• **DATA FOR THIS EXERCISE**

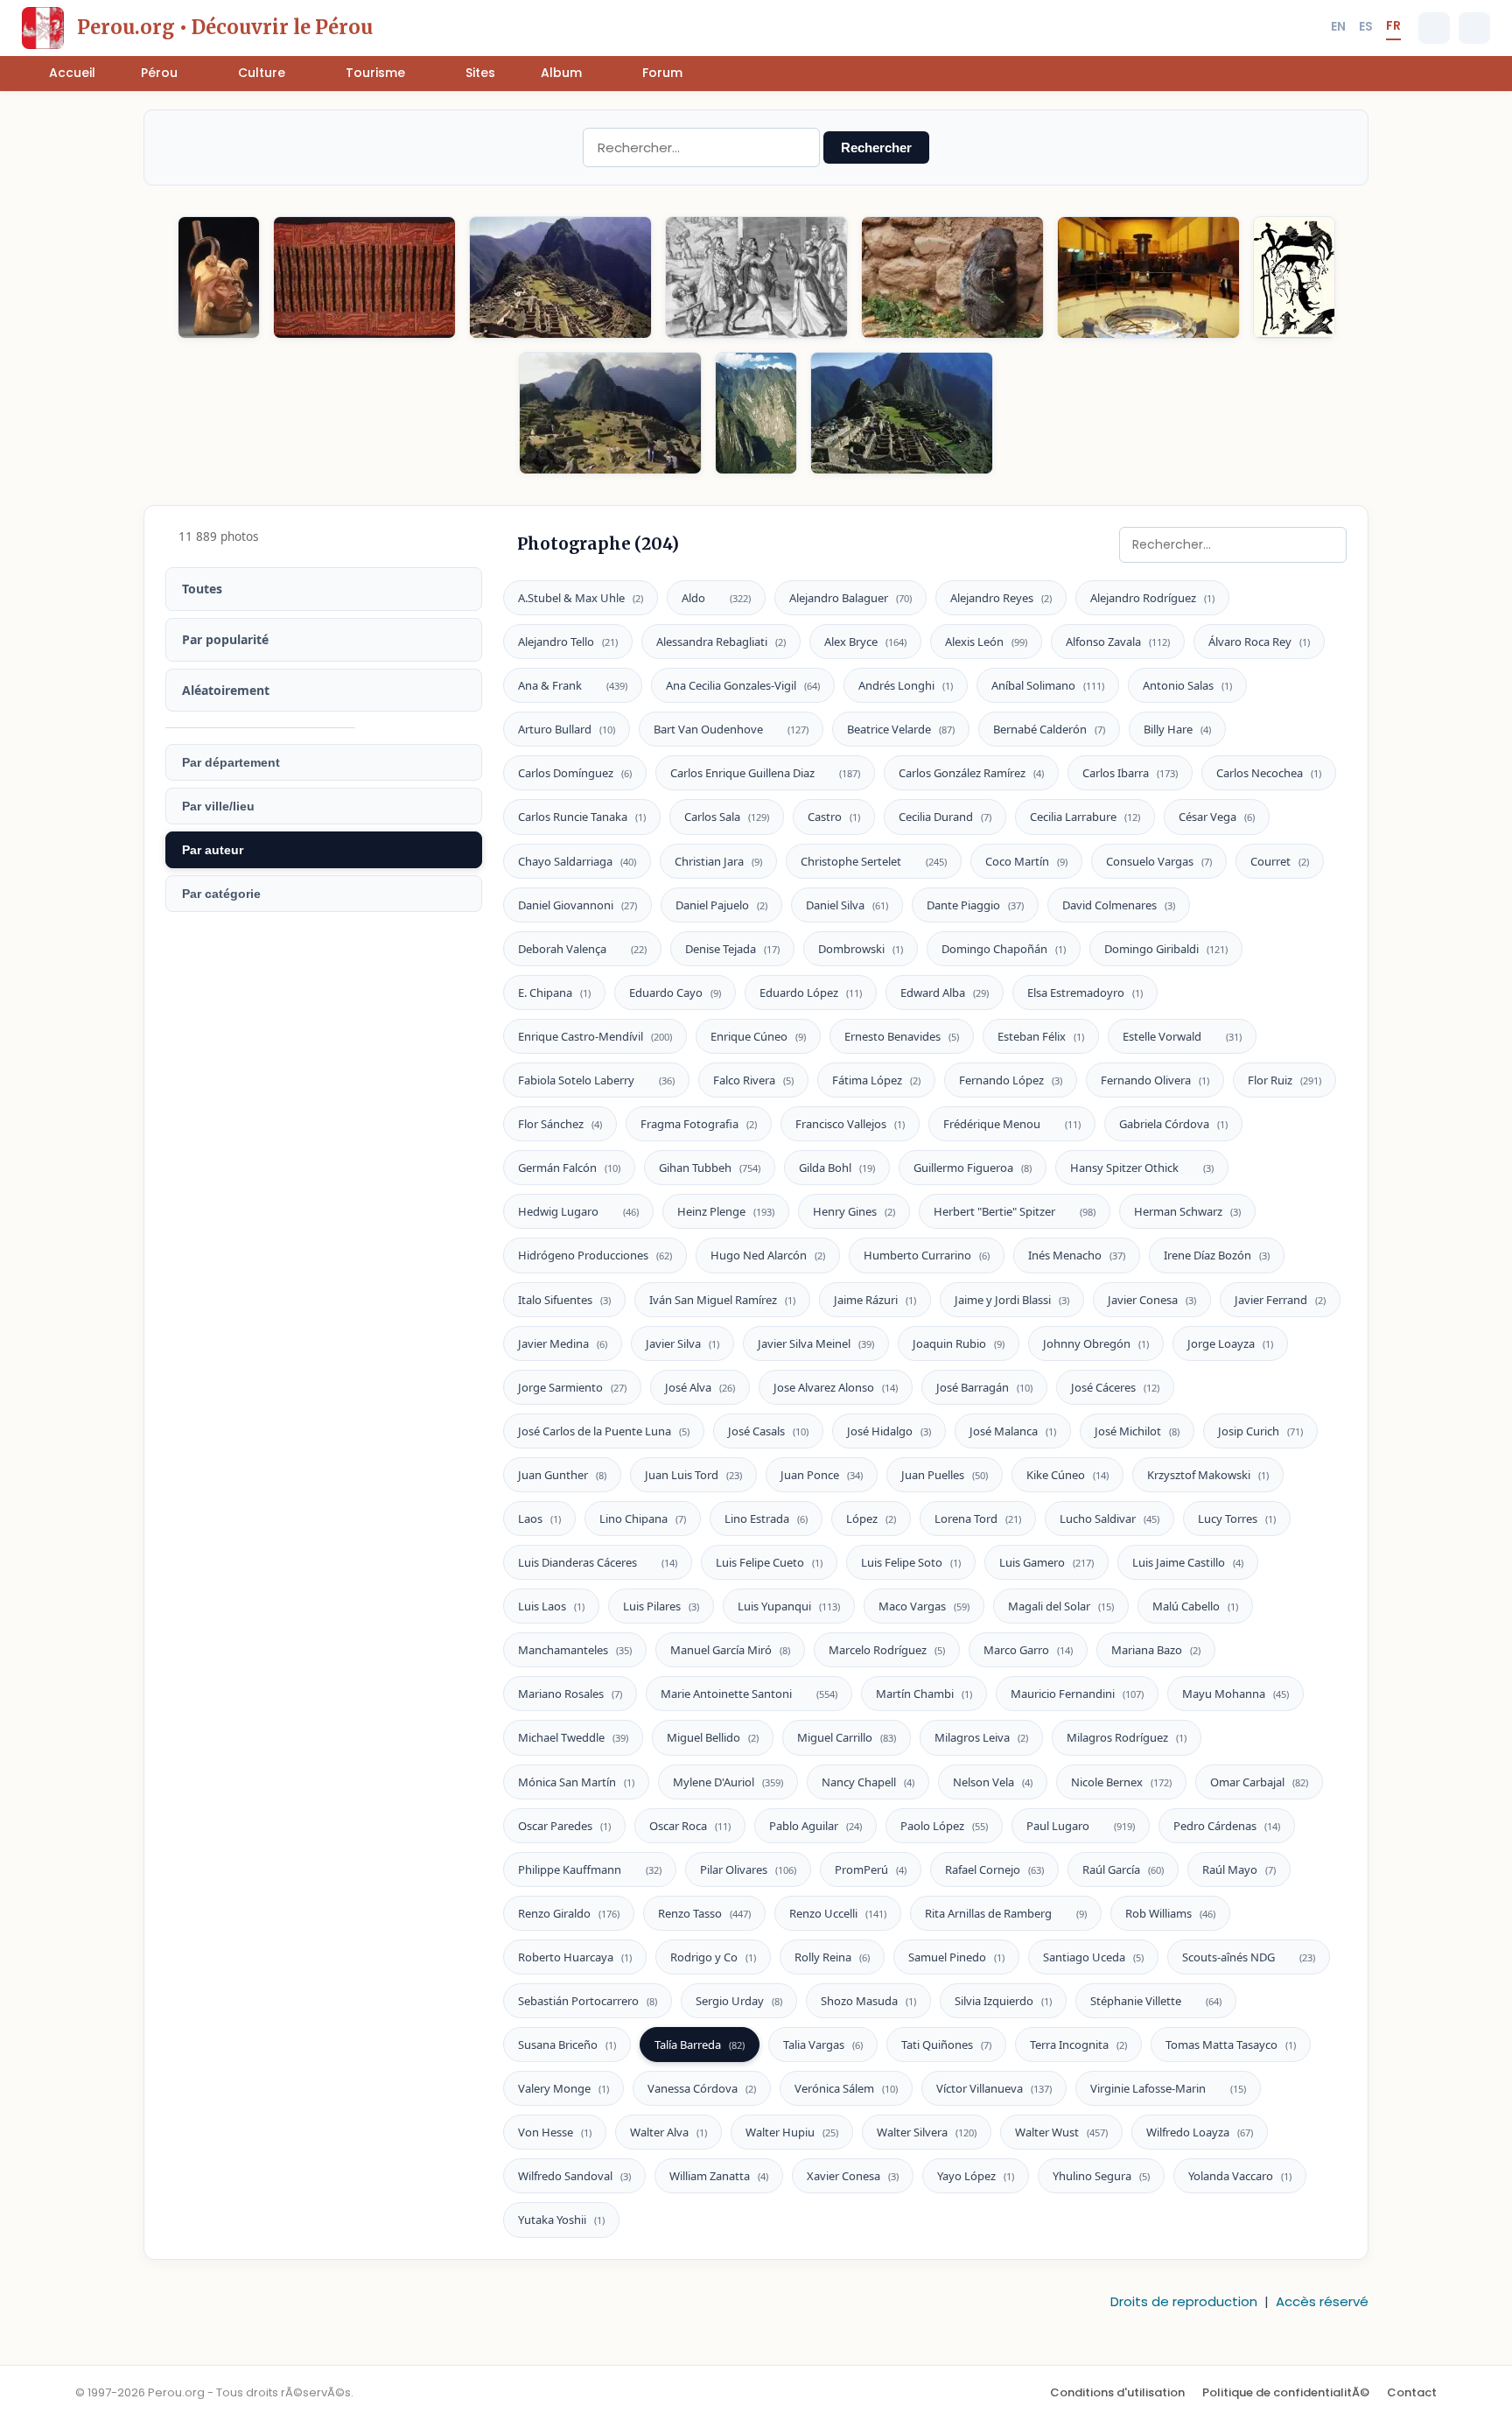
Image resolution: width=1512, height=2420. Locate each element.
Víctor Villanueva (994, 2088)
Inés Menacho (1076, 1255)
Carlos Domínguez (575, 773)
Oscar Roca (690, 1826)
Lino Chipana (642, 1518)
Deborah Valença (582, 949)
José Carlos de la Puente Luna (604, 1431)
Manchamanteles (575, 1650)
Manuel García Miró (730, 1650)
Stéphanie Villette (1156, 2001)
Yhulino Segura (1101, 2176)
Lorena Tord (977, 1518)
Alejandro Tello (568, 641)
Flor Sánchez (560, 1124)
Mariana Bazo (1155, 1650)
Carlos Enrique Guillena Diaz (765, 773)
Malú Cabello (1195, 1606)
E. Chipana (554, 992)
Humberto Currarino (927, 1255)
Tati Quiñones (946, 2044)
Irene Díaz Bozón (1217, 1255)
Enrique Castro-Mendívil (595, 1036)
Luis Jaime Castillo (1187, 1562)
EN (1338, 26)
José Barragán (984, 1387)
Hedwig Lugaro (578, 1211)
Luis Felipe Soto (911, 1562)
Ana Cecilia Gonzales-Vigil (743, 685)
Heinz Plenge (725, 1211)
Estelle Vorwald (1182, 1036)
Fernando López (1010, 1080)
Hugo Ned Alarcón (767, 1255)
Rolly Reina (832, 1957)
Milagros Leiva (981, 1737)
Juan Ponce (821, 1475)
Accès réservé (1322, 2301)
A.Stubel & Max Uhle (580, 598)
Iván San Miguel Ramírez (722, 1300)
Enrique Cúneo (758, 1036)
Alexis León (986, 641)
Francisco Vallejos (850, 1124)
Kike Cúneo (1067, 1475)
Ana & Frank (572, 685)
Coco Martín (1026, 861)
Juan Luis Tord (693, 1475)
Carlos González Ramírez (971, 773)
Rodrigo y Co (713, 1957)
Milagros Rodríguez (1126, 1737)
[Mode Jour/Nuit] (1474, 28)
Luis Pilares (661, 1606)
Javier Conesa (1152, 1300)
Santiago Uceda (1093, 1957)
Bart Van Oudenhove (731, 729)
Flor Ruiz (1284, 1080)
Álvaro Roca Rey (1259, 641)
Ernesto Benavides (901, 1036)
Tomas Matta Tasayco (1231, 2044)
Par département (231, 762)
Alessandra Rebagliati (721, 641)
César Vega (1217, 816)
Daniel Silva (847, 905)
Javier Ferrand (1280, 1300)
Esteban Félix (1041, 1036)
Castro (834, 816)
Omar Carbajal (1259, 1782)
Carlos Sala (726, 816)
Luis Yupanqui (789, 1606)
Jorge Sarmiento (572, 1387)
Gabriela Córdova (1173, 1124)
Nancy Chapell (868, 1782)
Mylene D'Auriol (728, 1782)
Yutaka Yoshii (561, 2219)
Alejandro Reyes (1001, 598)
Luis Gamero (1046, 1562)
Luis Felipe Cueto (769, 1562)
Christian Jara (718, 861)
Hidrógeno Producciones (595, 1255)
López (871, 1518)
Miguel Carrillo (846, 1737)
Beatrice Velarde (901, 729)
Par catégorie (221, 894)
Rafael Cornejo (994, 1869)
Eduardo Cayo (675, 992)
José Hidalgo (889, 1431)
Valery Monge (563, 2088)
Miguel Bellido (713, 1737)
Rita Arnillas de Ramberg (1006, 1913)
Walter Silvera (926, 2132)
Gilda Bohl (837, 1167)
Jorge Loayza (1230, 1343)
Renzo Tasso (704, 1913)
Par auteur (212, 850)
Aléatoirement (226, 690)
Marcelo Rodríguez (887, 1650)
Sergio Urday (739, 2001)
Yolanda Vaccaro (1240, 2176)
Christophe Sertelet (874, 861)
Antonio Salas (1187, 685)
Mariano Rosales (570, 1693)
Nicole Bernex (1121, 1782)
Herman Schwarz (1187, 1211)
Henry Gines (854, 1211)
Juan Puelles (944, 1475)
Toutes (202, 588)
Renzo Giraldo (569, 1913)
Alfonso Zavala (1118, 641)
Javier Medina (562, 1343)
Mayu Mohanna (1235, 1693)
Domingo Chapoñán (1004, 949)
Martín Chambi (924, 1693)
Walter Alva (668, 2132)
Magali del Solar (1061, 1606)
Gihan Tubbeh (709, 1167)
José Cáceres (1115, 1387)
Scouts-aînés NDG (1248, 1957)
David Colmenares (1118, 905)
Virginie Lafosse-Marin (1168, 2088)
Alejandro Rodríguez (1152, 598)
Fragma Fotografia (698, 1124)
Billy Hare (1177, 729)
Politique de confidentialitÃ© (1285, 2392)
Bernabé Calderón (1049, 729)
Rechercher (876, 147)
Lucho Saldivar (1109, 1518)
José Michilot (1137, 1431)
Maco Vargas (924, 1606)
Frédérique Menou (1012, 1124)
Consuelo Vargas (1159, 861)
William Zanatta (718, 2176)
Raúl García (1123, 1869)
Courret (1279, 861)
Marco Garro (1028, 1650)
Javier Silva (682, 1343)
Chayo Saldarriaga (577, 861)
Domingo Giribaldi (1166, 949)
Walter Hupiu (792, 2132)
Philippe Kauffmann (590, 1869)
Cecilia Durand (945, 816)
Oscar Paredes (564, 1826)
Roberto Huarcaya (575, 1957)
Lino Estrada (766, 1518)
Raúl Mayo (1239, 1869)
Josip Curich (1260, 1431)
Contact (1412, 2392)
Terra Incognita (1078, 2044)
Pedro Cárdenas (1226, 1826)
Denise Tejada (732, 949)
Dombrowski (860, 949)
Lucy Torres (1237, 1518)
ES (1366, 26)
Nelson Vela (992, 1782)
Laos (539, 1518)
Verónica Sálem (846, 2088)
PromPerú (870, 1869)
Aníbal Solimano (1047, 685)
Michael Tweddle (573, 1737)
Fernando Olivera (1155, 1080)
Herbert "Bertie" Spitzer (1015, 1211)
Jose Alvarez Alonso (836, 1387)
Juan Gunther (562, 1475)
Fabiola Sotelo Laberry (596, 1080)
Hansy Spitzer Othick (1142, 1167)
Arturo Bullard (566, 729)
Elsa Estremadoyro (1085, 992)
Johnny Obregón (1096, 1343)
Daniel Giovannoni (577, 905)
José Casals (768, 1431)
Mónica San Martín (576, 1782)
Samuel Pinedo (956, 1957)
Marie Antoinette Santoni (749, 1693)
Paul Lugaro (1080, 1826)
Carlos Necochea (1268, 773)
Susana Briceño (567, 2044)
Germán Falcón (569, 1167)
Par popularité (225, 639)
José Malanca (1013, 1431)
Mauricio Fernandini (1077, 1693)
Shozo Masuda (868, 2001)
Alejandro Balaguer (850, 598)
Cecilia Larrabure (1085, 816)
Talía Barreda (699, 2044)
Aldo (716, 598)
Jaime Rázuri (875, 1300)
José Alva (700, 1387)
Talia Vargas (823, 2044)
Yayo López (975, 2176)
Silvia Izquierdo (1003, 2001)
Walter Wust (1061, 2132)
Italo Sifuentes (564, 1300)
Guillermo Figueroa (973, 1167)
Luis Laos (551, 1606)
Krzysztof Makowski (1208, 1475)
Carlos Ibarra (1130, 773)
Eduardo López (811, 992)
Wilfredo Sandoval (574, 2176)
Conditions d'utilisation (1117, 2392)
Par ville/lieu (218, 806)
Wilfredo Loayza (1199, 2132)
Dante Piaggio (975, 905)
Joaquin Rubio (958, 1343)
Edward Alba (944, 992)
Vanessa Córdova (702, 2088)
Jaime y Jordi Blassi (1012, 1300)
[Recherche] (1434, 28)
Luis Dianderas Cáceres (597, 1562)
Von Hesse (555, 2132)
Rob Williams (1170, 1913)
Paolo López (944, 1826)
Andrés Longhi (905, 685)
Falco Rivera (753, 1080)
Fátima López (876, 1080)
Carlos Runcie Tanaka (582, 816)
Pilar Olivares (748, 1869)
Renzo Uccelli (837, 1913)
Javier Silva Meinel (816, 1343)
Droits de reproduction (1183, 2301)
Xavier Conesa (853, 2176)
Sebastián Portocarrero (587, 2001)
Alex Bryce (865, 641)
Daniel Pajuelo (721, 905)
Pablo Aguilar (815, 1826)
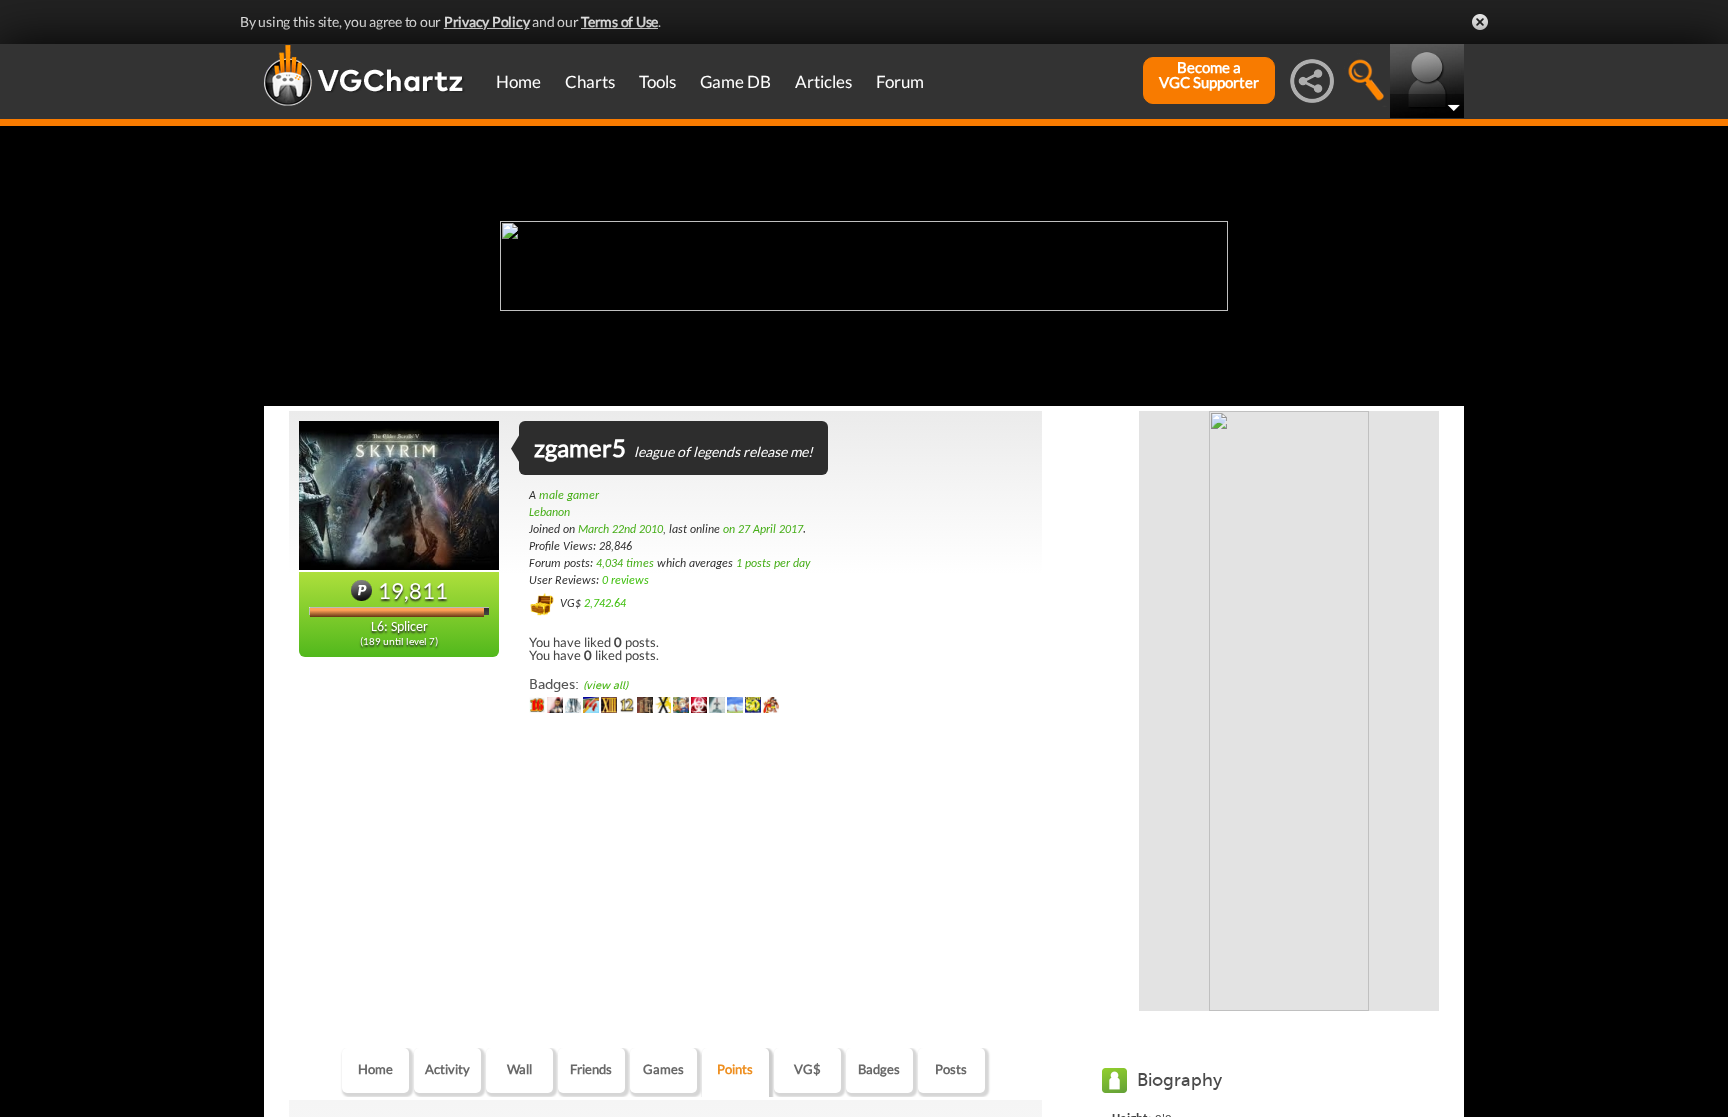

• **PROBLEM**
Search the listing above for the lines with "Irene Díaz Bozón (1217, 1255)" and "Daniel Silva (847, 905)", then output those lines and all lines between them exactly.

• **SOLUTION**
Irene Díaz Bozón (1217, 1255)
Enrique Castro-Mendívil (595, 1036)
Luis Jaime Castillo (1187, 1562)
EN (1338, 26)
José Barragán (984, 1387)
Hedwig Lugaro (578, 1211)
Luis Felipe Soto (911, 1562)
Ana Cecilia Gonzales-Vigil (743, 685)
Heinz Plenge (725, 1211)
Estelle Vorwald (1182, 1036)
Fernando López (1010, 1080)
Hugo Ned Alarcón (767, 1255)
Rolly Reina (832, 1957)
Milagros Leiva (981, 1737)
Juan Ponce (821, 1475)
Accès réservé (1322, 2301)
A.Stubel & Max Uhle (580, 598)
Iván San Miguel Ramírez (722, 1300)
Enrique Cúneo (758, 1036)
Alexis León (986, 641)
Francisco Vallejos (850, 1124)
Kike Cúneo (1067, 1475)
Ana & Frank (572, 685)
Coco Martín (1026, 861)
Juan Luis Tord (693, 1475)
Carlos González Ramírez (971, 773)
Rodrigo y Co (713, 1957)
Milagros Rodríguez (1126, 1737)
[Mode Jour/Nuit] (1474, 28)
Luis Pilares (661, 1606)
Javier Conesa (1152, 1300)
Santiago Uceda (1093, 1957)
Bart Van Oudenhove (731, 729)
Flor Ruiz (1284, 1080)
Álvaro Roca Rey (1259, 641)
Ernesto Benavides (901, 1036)
Tomas Matta Tasayco (1231, 2044)
Par département (231, 762)
Alessandra Rebagliati (721, 641)
César Vega (1217, 816)
Daniel Silva (847, 905)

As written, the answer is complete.